§ PROBLEM REQUIREMENTS:
Rewrite the lines from the one containing "Click the table title 山东省货车收费标准信息公开表" through the one containing "click(x=226, y=81)", changing every "column header" to "column heading" and keeping everything else the same.

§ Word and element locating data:

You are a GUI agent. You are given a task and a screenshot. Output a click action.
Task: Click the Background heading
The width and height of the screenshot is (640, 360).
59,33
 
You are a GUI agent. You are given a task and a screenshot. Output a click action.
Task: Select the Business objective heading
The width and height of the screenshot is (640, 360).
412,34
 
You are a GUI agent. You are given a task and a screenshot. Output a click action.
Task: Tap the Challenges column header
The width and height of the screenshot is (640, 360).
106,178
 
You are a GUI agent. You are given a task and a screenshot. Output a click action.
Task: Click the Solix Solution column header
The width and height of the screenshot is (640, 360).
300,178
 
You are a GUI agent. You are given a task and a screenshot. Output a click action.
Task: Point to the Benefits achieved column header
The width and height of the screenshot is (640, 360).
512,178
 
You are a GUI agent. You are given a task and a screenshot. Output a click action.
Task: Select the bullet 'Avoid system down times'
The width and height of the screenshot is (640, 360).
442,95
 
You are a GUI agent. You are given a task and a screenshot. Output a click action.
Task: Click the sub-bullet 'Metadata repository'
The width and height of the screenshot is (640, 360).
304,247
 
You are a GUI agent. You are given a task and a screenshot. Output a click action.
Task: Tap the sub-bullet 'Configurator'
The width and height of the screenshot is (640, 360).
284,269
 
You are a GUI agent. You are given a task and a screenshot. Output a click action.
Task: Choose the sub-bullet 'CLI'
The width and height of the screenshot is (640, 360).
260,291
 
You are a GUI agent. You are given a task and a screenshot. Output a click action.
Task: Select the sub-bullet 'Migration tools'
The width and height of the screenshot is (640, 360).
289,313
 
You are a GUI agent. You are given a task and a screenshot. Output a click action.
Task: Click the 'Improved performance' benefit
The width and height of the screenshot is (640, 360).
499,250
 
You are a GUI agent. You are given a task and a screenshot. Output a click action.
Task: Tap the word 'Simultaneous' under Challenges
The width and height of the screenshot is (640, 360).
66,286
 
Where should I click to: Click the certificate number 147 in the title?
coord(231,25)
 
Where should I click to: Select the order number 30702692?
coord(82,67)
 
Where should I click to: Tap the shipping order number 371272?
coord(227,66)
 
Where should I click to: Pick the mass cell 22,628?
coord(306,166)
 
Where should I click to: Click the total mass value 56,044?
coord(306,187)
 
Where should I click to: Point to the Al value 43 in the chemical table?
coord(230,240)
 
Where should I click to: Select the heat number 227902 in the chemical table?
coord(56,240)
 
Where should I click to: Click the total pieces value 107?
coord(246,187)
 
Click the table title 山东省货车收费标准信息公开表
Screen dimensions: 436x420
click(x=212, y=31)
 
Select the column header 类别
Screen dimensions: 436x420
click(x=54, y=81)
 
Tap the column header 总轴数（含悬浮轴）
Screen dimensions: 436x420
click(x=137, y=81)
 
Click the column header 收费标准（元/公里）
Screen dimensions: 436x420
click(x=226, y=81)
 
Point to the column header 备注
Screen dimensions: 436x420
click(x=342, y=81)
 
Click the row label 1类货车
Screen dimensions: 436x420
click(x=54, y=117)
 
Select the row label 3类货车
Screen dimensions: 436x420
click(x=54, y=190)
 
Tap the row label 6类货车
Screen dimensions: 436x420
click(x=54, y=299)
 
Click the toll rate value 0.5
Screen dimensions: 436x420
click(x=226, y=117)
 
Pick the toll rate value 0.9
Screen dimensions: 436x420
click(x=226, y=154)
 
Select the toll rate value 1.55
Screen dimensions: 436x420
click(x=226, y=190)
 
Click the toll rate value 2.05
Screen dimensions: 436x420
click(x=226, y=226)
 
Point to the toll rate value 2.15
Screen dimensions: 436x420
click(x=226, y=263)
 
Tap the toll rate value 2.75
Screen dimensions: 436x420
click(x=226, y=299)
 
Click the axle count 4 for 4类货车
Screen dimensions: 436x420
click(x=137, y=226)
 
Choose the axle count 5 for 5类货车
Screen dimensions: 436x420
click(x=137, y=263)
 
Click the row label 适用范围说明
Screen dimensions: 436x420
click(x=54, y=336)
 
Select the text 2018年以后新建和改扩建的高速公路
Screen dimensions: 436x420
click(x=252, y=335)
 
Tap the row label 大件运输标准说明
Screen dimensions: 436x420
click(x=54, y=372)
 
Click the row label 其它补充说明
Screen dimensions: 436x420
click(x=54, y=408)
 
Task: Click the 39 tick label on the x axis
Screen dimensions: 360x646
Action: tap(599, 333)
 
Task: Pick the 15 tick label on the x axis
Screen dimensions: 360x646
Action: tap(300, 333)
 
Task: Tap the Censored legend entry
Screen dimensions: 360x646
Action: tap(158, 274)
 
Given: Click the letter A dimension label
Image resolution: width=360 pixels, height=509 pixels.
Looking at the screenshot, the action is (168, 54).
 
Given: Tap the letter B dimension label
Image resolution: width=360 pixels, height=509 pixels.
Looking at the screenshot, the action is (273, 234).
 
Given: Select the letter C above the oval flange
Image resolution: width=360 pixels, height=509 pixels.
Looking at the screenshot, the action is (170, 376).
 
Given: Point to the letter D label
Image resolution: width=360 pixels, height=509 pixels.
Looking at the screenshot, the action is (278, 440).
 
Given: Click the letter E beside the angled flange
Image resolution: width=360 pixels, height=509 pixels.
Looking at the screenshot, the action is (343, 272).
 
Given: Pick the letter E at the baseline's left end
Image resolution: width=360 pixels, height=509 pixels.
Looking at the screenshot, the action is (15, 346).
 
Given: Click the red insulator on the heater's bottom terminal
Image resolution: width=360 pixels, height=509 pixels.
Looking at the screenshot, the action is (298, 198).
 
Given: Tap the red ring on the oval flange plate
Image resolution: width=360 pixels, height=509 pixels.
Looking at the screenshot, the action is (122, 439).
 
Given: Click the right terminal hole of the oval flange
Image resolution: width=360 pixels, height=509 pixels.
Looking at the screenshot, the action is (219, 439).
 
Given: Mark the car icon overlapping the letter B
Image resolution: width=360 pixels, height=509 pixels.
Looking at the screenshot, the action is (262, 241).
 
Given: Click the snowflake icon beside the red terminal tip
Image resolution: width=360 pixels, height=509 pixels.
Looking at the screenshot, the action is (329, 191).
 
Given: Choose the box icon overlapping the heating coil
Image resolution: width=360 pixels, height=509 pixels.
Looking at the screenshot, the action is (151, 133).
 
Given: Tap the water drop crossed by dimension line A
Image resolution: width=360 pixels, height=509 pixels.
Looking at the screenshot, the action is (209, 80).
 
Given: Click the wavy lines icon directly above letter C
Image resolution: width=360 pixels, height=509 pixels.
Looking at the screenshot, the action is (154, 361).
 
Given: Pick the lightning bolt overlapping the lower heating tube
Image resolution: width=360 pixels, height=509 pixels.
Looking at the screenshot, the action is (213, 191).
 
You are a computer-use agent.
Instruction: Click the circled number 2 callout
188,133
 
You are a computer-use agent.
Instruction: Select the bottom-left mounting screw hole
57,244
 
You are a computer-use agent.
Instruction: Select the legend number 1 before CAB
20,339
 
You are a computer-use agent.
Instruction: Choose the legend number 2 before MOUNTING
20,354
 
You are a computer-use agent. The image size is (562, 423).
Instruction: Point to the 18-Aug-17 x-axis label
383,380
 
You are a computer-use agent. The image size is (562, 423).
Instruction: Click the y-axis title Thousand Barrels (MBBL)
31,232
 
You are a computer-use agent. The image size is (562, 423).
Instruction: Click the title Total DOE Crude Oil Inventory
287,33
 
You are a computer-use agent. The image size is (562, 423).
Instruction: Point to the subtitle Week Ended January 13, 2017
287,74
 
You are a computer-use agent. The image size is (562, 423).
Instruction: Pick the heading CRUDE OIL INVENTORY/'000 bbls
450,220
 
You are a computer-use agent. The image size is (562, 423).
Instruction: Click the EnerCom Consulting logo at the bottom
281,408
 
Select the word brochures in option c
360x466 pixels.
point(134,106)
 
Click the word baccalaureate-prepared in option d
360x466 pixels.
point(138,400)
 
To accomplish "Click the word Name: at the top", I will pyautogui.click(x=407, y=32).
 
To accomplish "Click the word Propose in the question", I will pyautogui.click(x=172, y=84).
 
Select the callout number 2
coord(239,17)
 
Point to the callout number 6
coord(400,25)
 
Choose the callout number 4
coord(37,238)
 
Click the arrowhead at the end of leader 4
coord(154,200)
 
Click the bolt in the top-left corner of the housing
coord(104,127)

§ TASK RESULT:
Click the table title 山东省货车收费标准信息公开表
Screen dimensions: 436x420
click(x=212, y=31)
 
Select the column heading 类别
Screen dimensions: 436x420
click(x=54, y=81)
 
Tap the column heading 总轴数（含悬浮轴）
Screen dimensions: 436x420
click(x=137, y=81)
 
Click the column heading 收费标准（元/公里）
Screen dimensions: 436x420
click(x=226, y=81)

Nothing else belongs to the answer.